Sur le plan matériel, tous les lieux de vie, que ce soit hospitalisation
classique, de jour, foyers, appartements thérapeutiques, devraient être munis de
distributeurs de préservatifs. Cet aspect matériel de la prévention ne peut être que la
suite de l'effort d'information et de prévention évoqué précédemment. Comme pour
les plaquettes, la simple installation de distributeurs de préservatifs serait totalement
inopérante, sauf à donner bonne conscience à l'Etablissement.
En milieu carcéral, le même effort de sensibilisation et d'information sur le
SIDA doit être mené par les Equipes Psychiatriques et doit, là encore, faire partie
intégrante de projets thérapeutiques. La mise à dispositions de préservatifs doit
s'imposer, mais rencontrera certainement des résistances car c'est reconnaître
l'existence de relations homosexuelles entre détenus.

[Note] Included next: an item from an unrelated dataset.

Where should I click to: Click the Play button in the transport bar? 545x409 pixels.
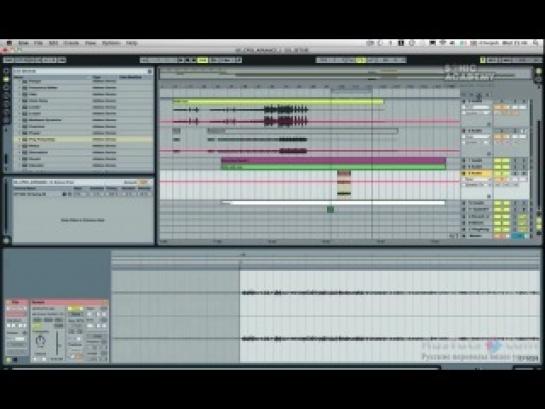181,60
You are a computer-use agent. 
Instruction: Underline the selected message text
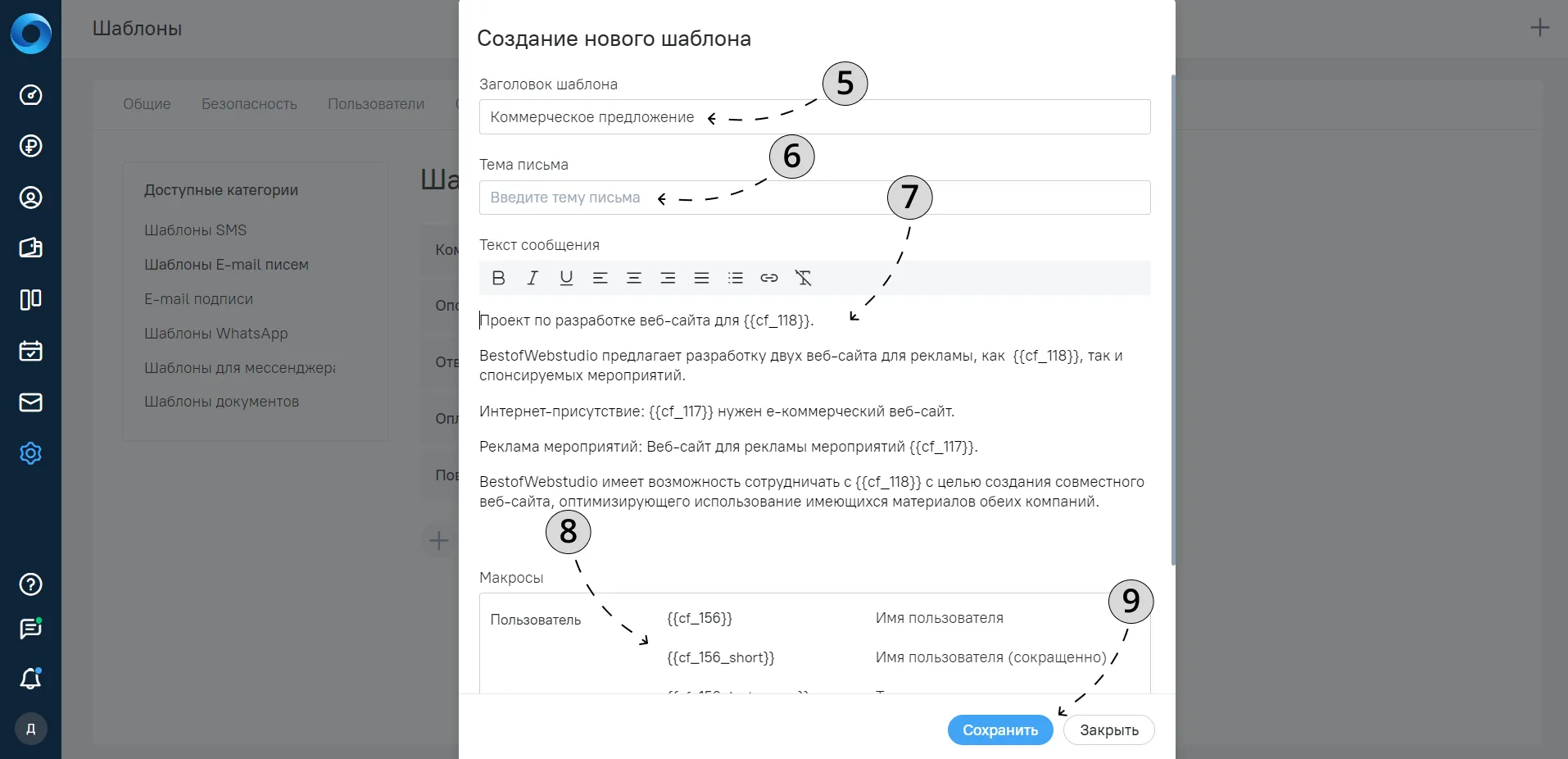(566, 278)
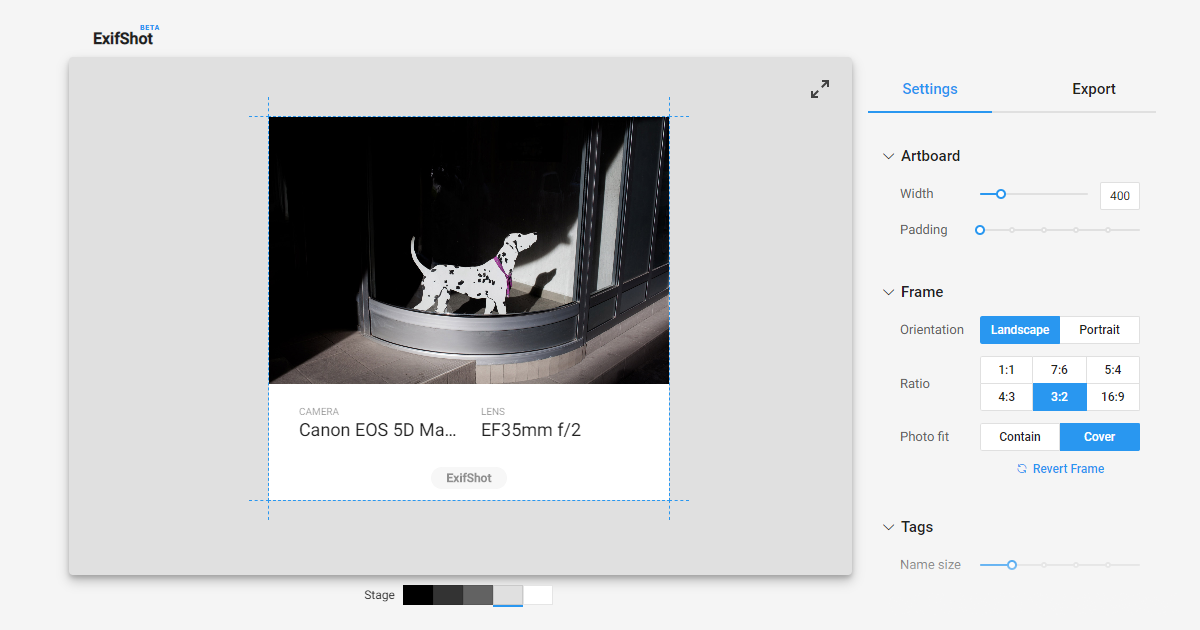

Pour les patients suivis sur le Secteur, la prévention de l'infection à VIH
doit, là encore, faire impérativement partie de la prise en charge par l'équipe de
Secteur. Ces patients extériorisés sont appelés à mener une vie personnelle malgré
leurs handicaps psychiques. Pour ceux ayant une vie de couple stable, il n'y a pas de
problème, mais les autres peuvent être, par certaines conduites à risque, des sujets
potentiellement exposés au VIH, d'où la responsabilité qui repose sur les Soignants.
A propos de responsabilité, il faut enfin évoquer la responsabilité d'un
C.H.S. dans le cas où une séro-conversion se produirait pour un patient pendant son
hospitalisation. Ce cas ne semble pas s'être encore produit mais il est logiquement
permis de penser que c'est un problème médico-légal qui se posera tôt ou tard dans
un de nos C.H.S. L'infection à VIH positionne à nouveau de façon aiguë ce que doit
être la relation soignant-malade. Comment prévenir un risque chez quelqu'un qui ne
veut prendre aucune précaution et assister une personne en danger sans enfreindre
la loi ? Toutes ces questions n'ont pas forcement de réponse et c'est le rôle du
soignant d'apprendre à gérer cela en milieu spécialisé.